Temwani and I are outgoing guys. When I say outgoing I mean both the act of going out and also the character of meeting and talking to new faces. We are quite adventurous. So receiving a call from Temwani meant going on a drinking spree till dawn breaks out on a New Year.

I pressed the OK Button of my handset.

“What’s up, Temwani?”

“There is nothing up there but a lot of shit down here.”

I broke into laughter. You know, Temwani is a master of coinage. Every day he comes up with a surprising new phrase.

“Which shit?”

“There is a bash at 3miles. And I am afraid we’ll have to contribute a lot of salaries to the breweries and bars tonight.”

3miles lies on the Zomba-Blantyre road and it is three miles from Zomba town; hence, the name 3miles. When we talk of 3miles we talk about great fun. 3miles and fun are synonymous in Zomba. I knew that by calling me Temwani had already made up his mind to go there and he also knew that I had no choice but to go. What he wanted was when and where he would pick me up because my friend has Some Assembled Metals, in short SAM, with an engine pushing it, which he called a car because it was better than walking. You know cars run by some of these guys who have read some books of philosophy.

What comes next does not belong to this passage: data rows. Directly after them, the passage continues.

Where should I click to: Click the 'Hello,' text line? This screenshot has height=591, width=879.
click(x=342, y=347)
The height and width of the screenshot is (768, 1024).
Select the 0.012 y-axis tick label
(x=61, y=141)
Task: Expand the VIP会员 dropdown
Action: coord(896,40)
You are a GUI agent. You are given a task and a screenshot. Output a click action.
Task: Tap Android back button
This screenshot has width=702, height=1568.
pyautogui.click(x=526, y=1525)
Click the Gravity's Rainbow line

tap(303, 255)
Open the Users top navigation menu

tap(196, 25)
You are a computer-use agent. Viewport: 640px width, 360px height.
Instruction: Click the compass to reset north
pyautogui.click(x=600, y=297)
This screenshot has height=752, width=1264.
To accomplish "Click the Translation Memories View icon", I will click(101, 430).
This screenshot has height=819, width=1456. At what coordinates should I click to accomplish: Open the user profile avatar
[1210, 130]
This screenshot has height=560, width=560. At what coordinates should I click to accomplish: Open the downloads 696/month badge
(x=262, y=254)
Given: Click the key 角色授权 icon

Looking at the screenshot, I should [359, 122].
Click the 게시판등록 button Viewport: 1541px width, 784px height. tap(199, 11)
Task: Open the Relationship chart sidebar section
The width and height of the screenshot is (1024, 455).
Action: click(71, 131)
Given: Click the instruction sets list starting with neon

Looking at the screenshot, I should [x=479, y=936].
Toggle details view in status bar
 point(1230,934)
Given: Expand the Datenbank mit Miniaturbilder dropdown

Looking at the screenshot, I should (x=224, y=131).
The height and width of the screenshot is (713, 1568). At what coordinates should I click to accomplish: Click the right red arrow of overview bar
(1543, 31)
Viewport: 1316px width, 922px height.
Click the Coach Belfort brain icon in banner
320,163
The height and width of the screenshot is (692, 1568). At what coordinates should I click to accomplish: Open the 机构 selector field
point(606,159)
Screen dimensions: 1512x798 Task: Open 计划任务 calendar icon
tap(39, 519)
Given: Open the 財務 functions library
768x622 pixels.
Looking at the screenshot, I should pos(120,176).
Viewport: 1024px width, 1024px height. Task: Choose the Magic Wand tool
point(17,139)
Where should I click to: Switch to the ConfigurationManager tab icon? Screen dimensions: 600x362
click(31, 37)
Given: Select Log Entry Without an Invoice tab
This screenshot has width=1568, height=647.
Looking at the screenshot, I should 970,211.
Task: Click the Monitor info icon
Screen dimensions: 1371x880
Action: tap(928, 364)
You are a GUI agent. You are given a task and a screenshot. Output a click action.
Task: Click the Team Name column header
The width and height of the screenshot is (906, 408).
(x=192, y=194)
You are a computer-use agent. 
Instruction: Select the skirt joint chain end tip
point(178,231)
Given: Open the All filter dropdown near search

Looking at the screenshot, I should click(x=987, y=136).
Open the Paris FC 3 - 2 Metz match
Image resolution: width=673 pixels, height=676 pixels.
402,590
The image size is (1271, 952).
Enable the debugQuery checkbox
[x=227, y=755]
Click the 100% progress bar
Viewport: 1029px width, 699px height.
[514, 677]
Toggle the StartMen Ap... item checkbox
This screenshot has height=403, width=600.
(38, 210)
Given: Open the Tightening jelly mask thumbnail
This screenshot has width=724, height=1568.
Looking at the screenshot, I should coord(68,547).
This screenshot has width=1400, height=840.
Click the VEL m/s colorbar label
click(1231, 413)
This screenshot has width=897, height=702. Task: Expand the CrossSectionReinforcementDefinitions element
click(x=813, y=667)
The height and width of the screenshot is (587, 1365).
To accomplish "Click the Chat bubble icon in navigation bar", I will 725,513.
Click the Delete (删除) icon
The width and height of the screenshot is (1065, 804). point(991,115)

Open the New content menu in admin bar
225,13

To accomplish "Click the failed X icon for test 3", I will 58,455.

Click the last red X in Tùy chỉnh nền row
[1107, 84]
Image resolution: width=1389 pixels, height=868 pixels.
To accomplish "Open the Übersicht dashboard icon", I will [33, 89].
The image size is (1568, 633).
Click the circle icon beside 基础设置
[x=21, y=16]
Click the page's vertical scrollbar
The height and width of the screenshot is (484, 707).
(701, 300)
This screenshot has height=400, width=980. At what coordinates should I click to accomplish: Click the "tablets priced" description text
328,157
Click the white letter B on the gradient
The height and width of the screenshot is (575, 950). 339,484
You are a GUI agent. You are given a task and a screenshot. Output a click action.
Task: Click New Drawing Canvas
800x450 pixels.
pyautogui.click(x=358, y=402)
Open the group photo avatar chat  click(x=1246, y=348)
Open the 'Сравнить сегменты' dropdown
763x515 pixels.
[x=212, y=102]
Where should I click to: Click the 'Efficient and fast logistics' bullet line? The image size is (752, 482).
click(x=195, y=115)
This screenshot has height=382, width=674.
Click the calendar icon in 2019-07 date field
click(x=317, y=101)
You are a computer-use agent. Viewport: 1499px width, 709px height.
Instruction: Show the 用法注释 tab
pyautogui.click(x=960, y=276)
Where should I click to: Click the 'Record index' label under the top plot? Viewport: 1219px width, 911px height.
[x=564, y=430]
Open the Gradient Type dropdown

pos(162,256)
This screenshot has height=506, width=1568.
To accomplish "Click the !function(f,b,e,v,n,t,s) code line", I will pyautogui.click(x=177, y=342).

What matters for them is but that the machine can pull and not the model. So we nicknamed Temwani’s car SAM.

“Is your SAM running?” I asked for formality’s sake.

“Faster than light!”

“Pick me up at 9 PM at the White House.”

By the White House I do not mean the USA president’s house but a house where opaque packeted beer called Chibuku is sold in the centre of Zomba. It is a habit for struggling middle-class men like me to start with one or two packets of Chibuku before we go into bottled beer. My class status is unstable... at month-ends I may have a lot of upper class air. Come middle month, I have some soil of lower class. So for fear of falling into the lower class in the most of the middle month I start with cheap beer before going for the expensive brand.

“I’ll be there,” he confirmed.

Button. I checked the time on my mobile phone and it was 6 PM. I had my three hours for my opaque beer. I had now passed the Community Ground and, after a few minutes of walking, I found myself turning into the White House and I ordered my packet of beer.

There was a dance of all in the White House. As I sipped from my packet I came to know how true the common maxim that “all men are babies” is. If somebody doubts just go into any pub and see how stupid men become regardless of their status in society. I remained placed at a corner, waiting for madness to catch up with me as I was having a few packets.

A beep on my mobile phone. I checked the missed call. It was Temwani. I assumed that he was outside waiting for me. The time was just coming up to 9 o’clock evening. I walked out and spotted where SAM was packed.

Temwani was behind the wheel, nursing a bottle of Carlsberg Green beer. He is medium in height and knows how to take care of his hair. He always keeps it short. I have always thought he visits the barber’s shop each and every day. But one thing, Temwani does not tuck in his shirt. He wears big shirts like windsock, showing the direction of the wind at the airport. He says he likes to have some space between his skin and shirt. A hilarious person.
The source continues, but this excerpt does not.